Selon les précisions du substitut du procureur près le tribunal de première instance de Kindia, Jean Pierre Tolno, la situation a rapidement été maîtrisée grâce à une intervention judiciaire sur place. « Il ne s’agissait pas d’une véritable tension, mais plutôt d’un malentendu. Après clarification, les détenus ont coopéré », a-t-il déclaré, minimisant l’incident.
L’opération entrait dans le cadre de fouilles régulières visant à sécuriser l’établissement carcéral et à retirer tout objet prohibé des cellules. « Ce n’est pas une première. J’ai moi-même dirigé plusieurs opérations similaires, parfois avec des résultats importants comme la saisie de plus de 300 téléphones portables, sans aucun incident », a rappelé le magistrat.

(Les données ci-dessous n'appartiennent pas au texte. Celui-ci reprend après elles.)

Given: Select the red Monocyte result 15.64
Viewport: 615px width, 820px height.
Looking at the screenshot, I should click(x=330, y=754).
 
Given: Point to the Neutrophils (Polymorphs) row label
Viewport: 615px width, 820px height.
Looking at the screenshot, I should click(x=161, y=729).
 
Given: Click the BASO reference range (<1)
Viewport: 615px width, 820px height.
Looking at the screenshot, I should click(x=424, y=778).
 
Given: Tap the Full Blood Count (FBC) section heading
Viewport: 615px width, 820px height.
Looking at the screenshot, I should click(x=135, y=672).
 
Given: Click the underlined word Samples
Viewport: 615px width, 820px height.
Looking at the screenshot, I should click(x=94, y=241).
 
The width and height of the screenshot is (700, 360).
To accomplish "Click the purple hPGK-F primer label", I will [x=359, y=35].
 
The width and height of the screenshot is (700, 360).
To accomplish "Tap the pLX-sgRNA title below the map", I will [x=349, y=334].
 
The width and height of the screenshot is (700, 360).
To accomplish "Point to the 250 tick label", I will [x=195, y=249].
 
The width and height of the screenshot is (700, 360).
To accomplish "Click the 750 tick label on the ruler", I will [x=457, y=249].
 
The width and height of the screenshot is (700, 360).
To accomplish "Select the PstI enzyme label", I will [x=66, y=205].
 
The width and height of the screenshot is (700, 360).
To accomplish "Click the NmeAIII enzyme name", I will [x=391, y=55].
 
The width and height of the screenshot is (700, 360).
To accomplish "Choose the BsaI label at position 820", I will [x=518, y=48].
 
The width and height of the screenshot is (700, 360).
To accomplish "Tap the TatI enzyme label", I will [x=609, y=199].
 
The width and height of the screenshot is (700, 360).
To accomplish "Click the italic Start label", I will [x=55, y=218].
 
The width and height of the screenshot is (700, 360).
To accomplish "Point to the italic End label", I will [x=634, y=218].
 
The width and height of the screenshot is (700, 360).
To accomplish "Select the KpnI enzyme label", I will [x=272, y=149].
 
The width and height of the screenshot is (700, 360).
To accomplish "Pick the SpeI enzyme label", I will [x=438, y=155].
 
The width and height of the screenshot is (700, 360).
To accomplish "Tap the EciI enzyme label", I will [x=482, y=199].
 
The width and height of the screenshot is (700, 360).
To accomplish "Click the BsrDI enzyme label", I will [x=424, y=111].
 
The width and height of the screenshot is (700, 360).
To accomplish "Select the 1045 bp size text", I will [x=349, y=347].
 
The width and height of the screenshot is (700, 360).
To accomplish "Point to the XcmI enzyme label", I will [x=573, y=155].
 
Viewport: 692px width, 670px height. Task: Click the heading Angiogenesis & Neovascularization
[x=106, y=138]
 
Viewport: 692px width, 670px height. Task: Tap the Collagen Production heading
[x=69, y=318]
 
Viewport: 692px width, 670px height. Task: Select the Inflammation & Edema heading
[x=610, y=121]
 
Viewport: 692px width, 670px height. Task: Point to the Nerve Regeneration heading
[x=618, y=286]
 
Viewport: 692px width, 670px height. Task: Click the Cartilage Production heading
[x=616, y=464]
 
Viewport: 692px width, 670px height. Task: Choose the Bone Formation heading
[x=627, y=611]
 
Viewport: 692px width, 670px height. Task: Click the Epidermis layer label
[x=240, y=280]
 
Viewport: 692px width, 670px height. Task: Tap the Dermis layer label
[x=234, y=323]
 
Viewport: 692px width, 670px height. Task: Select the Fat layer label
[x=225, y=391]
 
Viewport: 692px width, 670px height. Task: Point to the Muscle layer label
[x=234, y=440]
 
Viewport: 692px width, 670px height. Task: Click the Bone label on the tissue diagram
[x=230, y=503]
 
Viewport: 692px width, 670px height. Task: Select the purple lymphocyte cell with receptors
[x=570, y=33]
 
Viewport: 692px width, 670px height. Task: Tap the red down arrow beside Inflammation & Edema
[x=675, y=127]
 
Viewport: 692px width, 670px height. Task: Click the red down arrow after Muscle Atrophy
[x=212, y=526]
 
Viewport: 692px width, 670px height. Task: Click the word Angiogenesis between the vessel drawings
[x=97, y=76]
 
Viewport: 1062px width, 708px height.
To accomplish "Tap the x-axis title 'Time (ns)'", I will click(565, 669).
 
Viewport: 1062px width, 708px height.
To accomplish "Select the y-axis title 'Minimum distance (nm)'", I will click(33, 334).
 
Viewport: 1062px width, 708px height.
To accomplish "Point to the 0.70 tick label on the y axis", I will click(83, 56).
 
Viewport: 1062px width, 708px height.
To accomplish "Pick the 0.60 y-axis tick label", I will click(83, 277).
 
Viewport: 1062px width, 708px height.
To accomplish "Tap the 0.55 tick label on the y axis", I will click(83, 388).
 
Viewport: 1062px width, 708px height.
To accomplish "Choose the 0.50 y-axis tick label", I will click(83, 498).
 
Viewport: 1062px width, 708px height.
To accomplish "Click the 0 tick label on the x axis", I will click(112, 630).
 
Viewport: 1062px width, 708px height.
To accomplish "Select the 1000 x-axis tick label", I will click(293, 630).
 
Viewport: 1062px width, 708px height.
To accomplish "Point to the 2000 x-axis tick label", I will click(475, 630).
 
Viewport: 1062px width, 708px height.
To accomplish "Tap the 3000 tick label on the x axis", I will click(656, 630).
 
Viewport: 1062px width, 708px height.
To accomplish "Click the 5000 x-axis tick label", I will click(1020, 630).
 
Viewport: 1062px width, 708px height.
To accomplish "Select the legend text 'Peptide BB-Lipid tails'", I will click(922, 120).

À l’origine de cette confusion : l’irruption surprise d’agents des forces de sécurité sans concertation avec les surveillants de la prison. Cette méthode a été perçue comme intrusive, provoquant des réactions immédiates chez les détenus, avant que la communication ne rétablisse le calme.
Le parquet tient à rassurer : l’objectif de ces fouilles est strictement sécuritaire. « Elles permettent d’éliminer les objets illicites pour garantir la sécurité de tous, y compris celle des prisonniers », a conclu Jean Pierre Tolno.
Le calme est désormais revenu à la maison centrale de Kindia.